Why? Why was it that so many of Rebecca’s assignments took me out into the countryside? First, the one chasing Fergie all over the Highlands, and now this. Why had I even been stupid enough to agree without asking where the job was based? I knew the answer to that one, at least. I’d agreed because I’d thought it would be a good way to mend fences. Maybe if I’d known it would also involve
climbing
fences, I might have thought twice.

“This could all be some kind of trap,” Fergie suggested, from his desk at the far side of the office. He was as neatly dressed as always in a business suit and tie, but like always, some portion of his inner wolf seemed to shine through in a general sense of dishevelment. He was a good-looking guy as far as it went, although we were both clear by now that nothing was ever likely to happen between us.

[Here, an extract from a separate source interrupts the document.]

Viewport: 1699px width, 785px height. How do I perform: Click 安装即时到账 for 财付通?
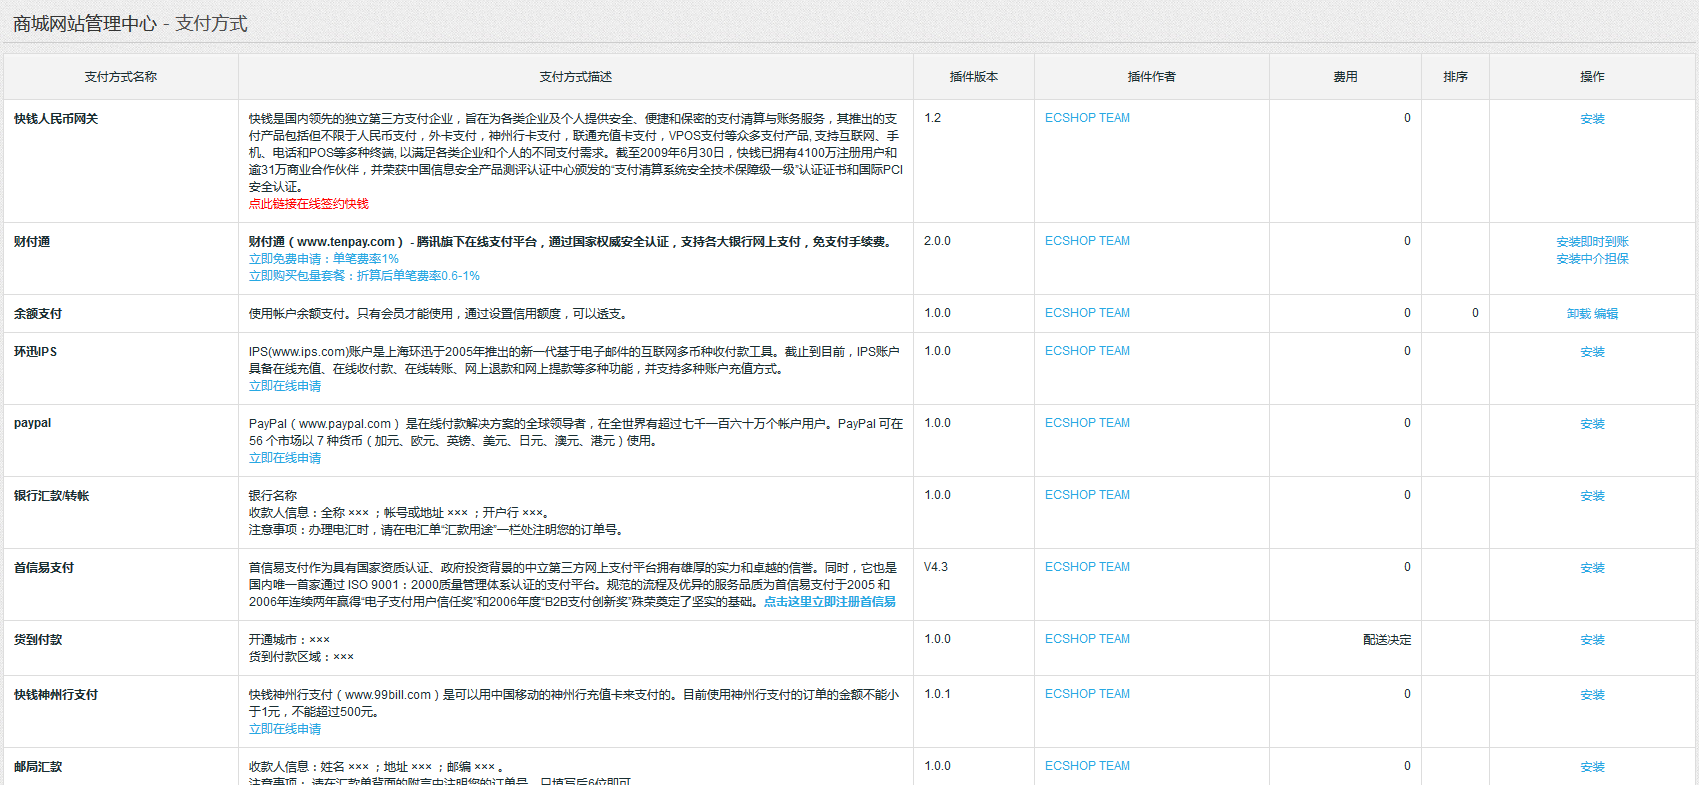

“A trap where they make it obvious they’re sending you there?” Siobhan snorted at that suggestion, keeping carefully to the most shaded corner of the room. She was adjusting a little to life above ground, but her goblin eyes still found the sunlight difficult. The goblin girl was heavily pregnant by now, the maternity clothes not quite going with bone-white hair and skin with occasional patches of scales. “As if you’d know what a trap looked like.”

Fergie said, “Well, forgive me if I haven’t spent my life stealing from enough people to have to watch out for them.”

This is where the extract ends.